In Memoriam: Joan Copeland

Broadway veteran Joan Copeland died January 4 in Manhattan. Born Joan Miller on June 1, 1922, in New York, “from the time I was a little girl I had the stage bug,” she told The New York Times. Copeland graduated from Brooklyn’s Abraham Lincoln H.S. and took her stage name to avoid trading on her brother Arthur’s fame. “Perhaps I was unconsciously influenced by my brother. He had made it. I was desperate to get out of the dreariness I was living in.” Copeland made her professional debut in 1945 as Juliet at BAM and her Broadway debut in the play Sundown Beach (1948). Her musical debut was in the short-lived Off-Broadway musical Conversation Piece (1957). 

In “Pal Joey”

Her first Broadway musical assignment was as Vivien Leigh’s replacement in Tovarich (1963). She returned the following year in the short-lived musical Something More!, after a summer tour as Eliza in My Fair Lady, and ended the decade as Katharine Hepburn’s standby in the 1969 musical Coco. In 1970, she created the role of Esther in the Biblical musical Two by Two, but she was perhaps best-known for her performance as scheming socialite Vera Simpson in the 1976 Broadway revival of Pal Joey, which brought her a Drama Desk nomination.
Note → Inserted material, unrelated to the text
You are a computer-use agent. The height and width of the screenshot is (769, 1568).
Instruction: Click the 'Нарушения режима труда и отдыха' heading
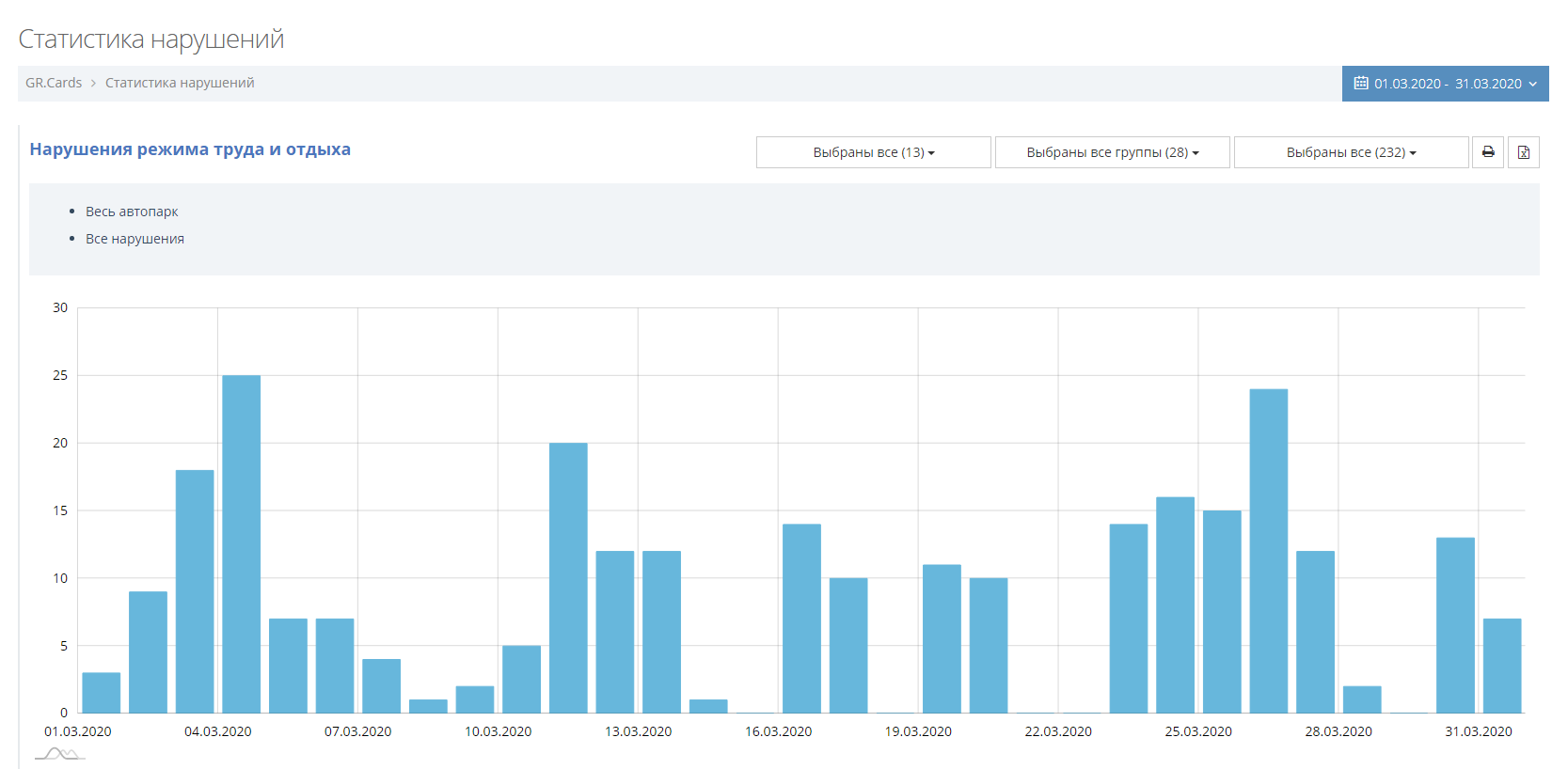(190, 149)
Below is Copeland singing “An Old Man” from the original Broadway cast album of Two by Two.

In “Camille Claudel”

In 1980, she would win a Drama Desk Award for her brother’s biographical drama The American Clock, in which she portrayed her own mother. In 1991, she won an Obie Award for her performance in the Off-Broadway production of Richard Greenberg’s play The American Plan, then spent the next decade as Judge Rebecca Stein on the TV series  Law & Order (1991-2001). Her recent musical work includes the 2007 production of Frank Wildhorn’s Camille Claudel at Goodspeed.